** Description of the task **
Using the data below, print exactly the line with "Free trial... (94, 1160)", the line with "Email (502, 1042)", and every line between them, but none of the pictures.

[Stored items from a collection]

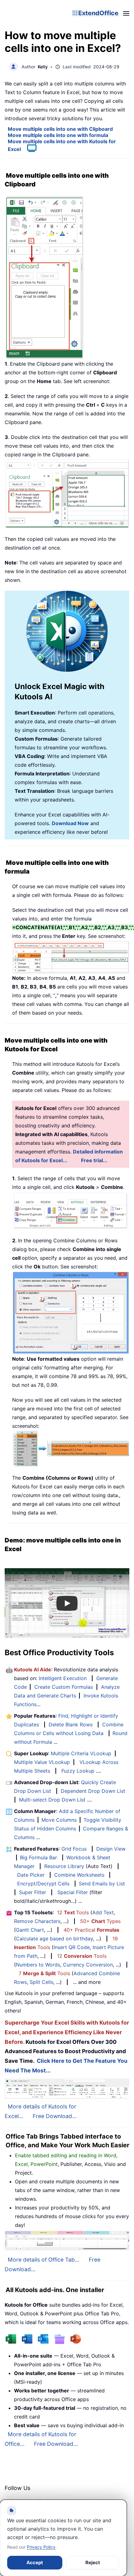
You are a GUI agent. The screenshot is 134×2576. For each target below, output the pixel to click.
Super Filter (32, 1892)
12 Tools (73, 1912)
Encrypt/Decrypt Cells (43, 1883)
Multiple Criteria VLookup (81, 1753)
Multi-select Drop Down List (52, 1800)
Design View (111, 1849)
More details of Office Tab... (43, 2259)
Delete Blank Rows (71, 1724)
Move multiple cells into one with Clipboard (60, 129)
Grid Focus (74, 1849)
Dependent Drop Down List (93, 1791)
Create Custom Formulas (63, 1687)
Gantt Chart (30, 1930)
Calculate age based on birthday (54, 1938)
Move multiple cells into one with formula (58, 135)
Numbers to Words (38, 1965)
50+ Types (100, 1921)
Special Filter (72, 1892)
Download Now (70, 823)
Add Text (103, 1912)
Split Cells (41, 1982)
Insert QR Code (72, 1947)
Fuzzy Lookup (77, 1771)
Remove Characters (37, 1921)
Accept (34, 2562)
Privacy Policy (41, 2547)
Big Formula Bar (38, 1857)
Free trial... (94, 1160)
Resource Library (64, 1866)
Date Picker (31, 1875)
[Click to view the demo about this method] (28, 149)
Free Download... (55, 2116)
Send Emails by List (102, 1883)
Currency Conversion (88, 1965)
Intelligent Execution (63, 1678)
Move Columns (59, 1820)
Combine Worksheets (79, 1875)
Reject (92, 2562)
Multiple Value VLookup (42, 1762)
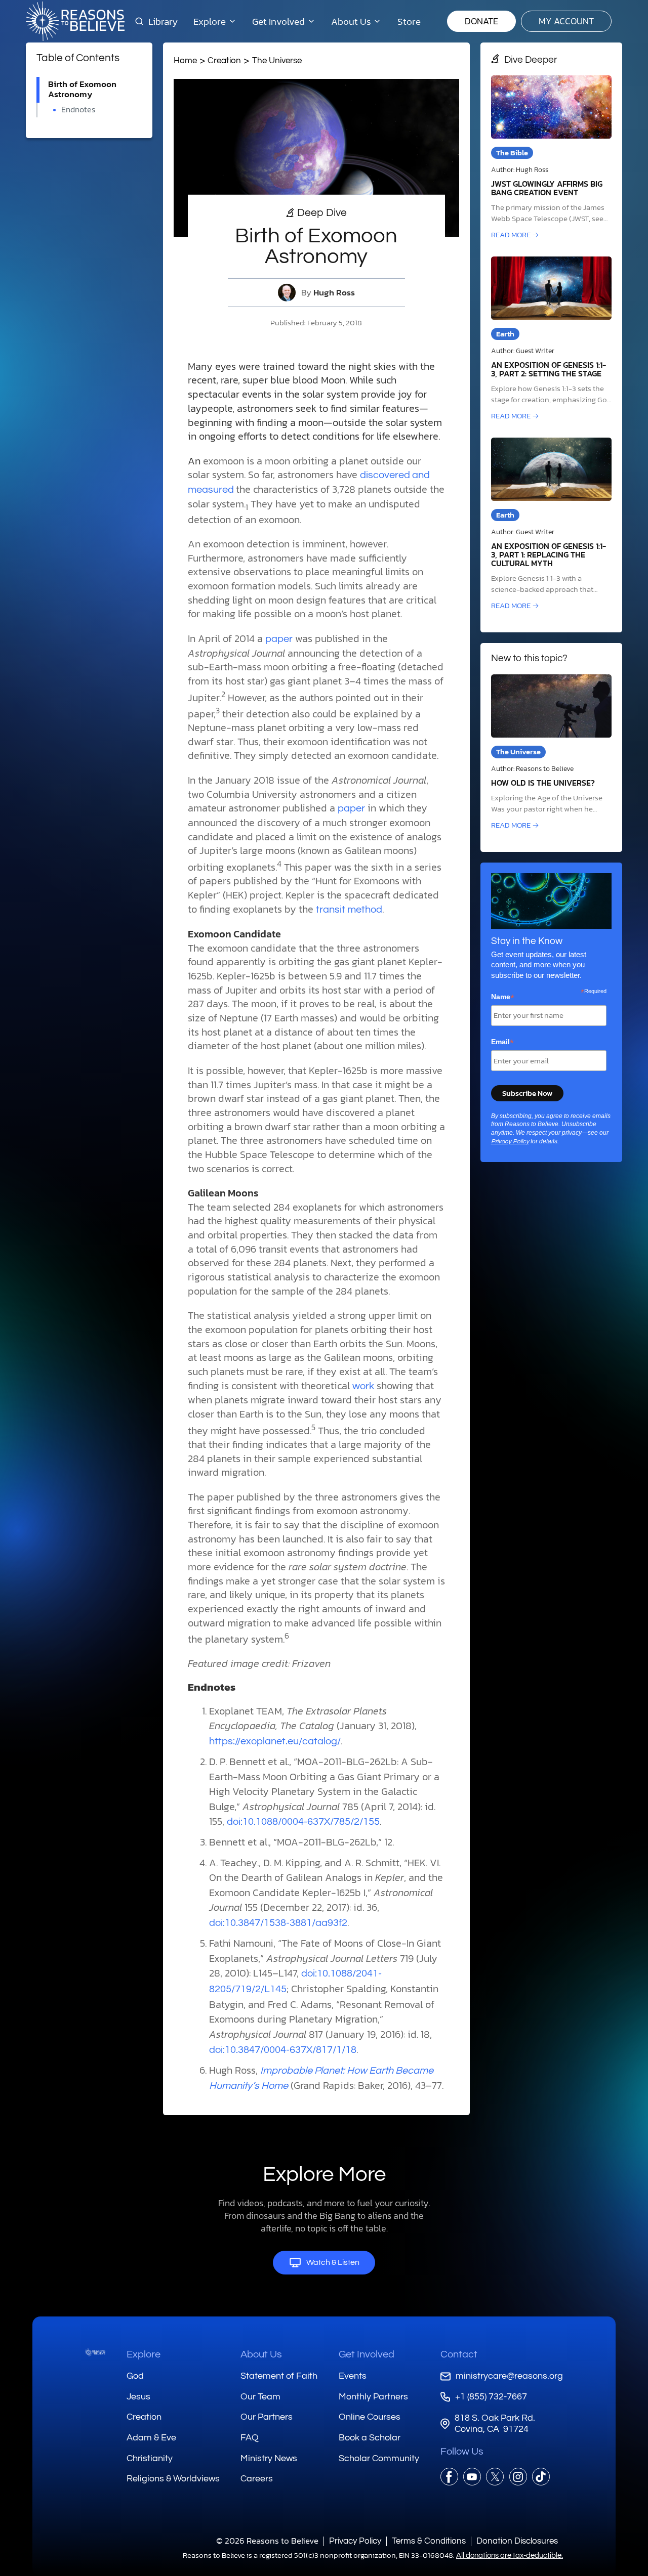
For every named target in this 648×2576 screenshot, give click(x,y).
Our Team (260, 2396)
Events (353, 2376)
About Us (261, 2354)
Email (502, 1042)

---

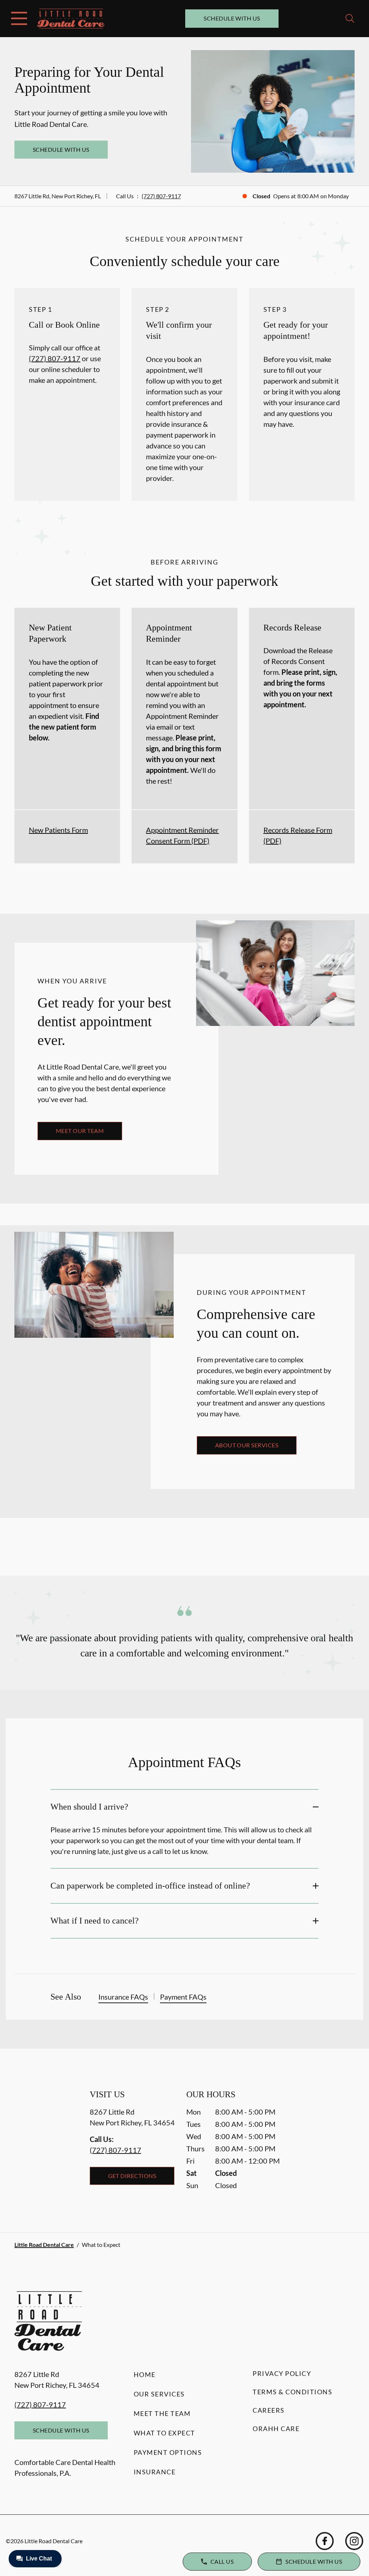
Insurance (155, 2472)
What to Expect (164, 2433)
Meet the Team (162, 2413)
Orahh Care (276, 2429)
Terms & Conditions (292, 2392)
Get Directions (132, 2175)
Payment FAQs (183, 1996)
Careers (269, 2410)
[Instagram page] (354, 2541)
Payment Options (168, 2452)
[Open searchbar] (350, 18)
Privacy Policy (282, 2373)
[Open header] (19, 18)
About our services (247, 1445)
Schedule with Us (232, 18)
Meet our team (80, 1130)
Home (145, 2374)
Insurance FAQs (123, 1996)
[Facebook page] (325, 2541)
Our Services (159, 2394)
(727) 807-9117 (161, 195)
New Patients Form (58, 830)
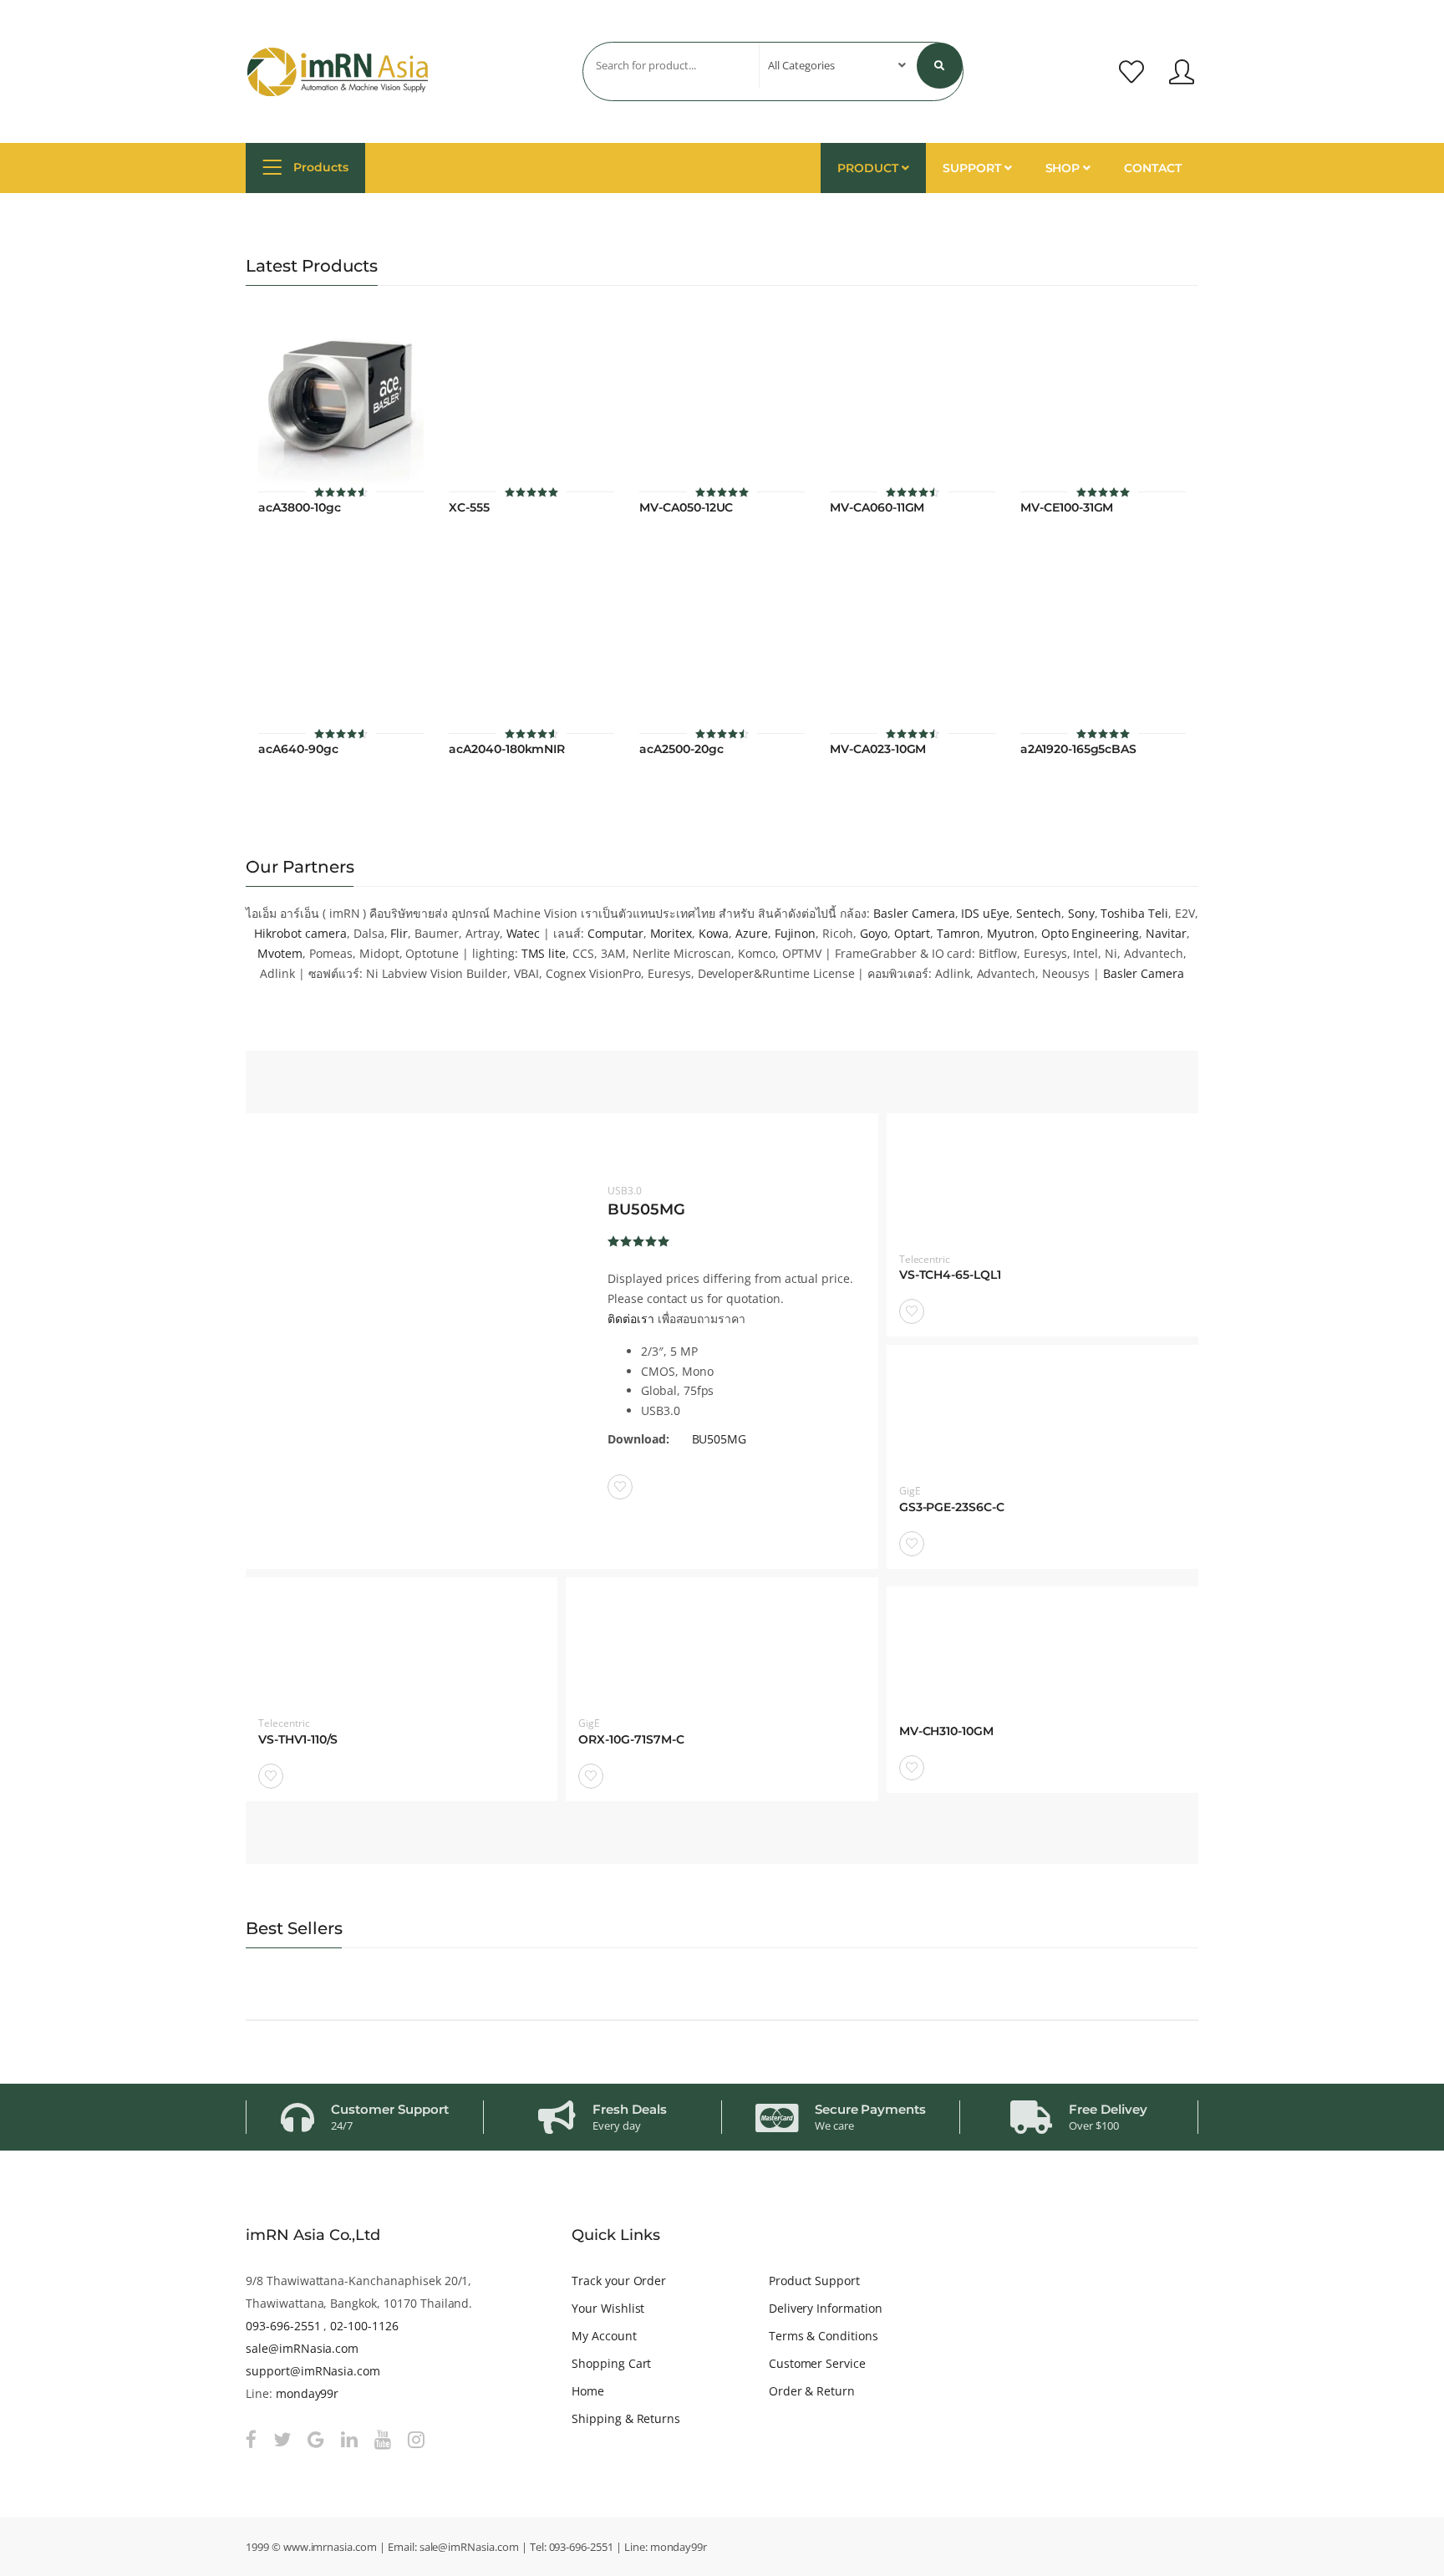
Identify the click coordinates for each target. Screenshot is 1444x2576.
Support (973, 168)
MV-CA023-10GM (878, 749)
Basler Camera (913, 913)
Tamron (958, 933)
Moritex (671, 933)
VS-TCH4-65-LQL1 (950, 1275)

** Result of the exercise **
Free trial... (94, 1160)
Resource Library (64, 1866)
Date Picker (31, 1875)
[Click to view the demo about this method] (28, 149)
Free Download... (55, 2116)
Send Emails by List (102, 1883)
Currency Conversion (88, 1965)
Intelligent Execution (63, 1678)
Move Columns (59, 1820)
Combine Worksheets (79, 1875)
Reject (92, 2562)
Multiple Value VLookup (42, 1762)
For every named target in this 648×2576 screenshot, give click(x,y).
Our Team (260, 2396)
Events (353, 2376)
About Us (261, 2354)
Email (502, 1042)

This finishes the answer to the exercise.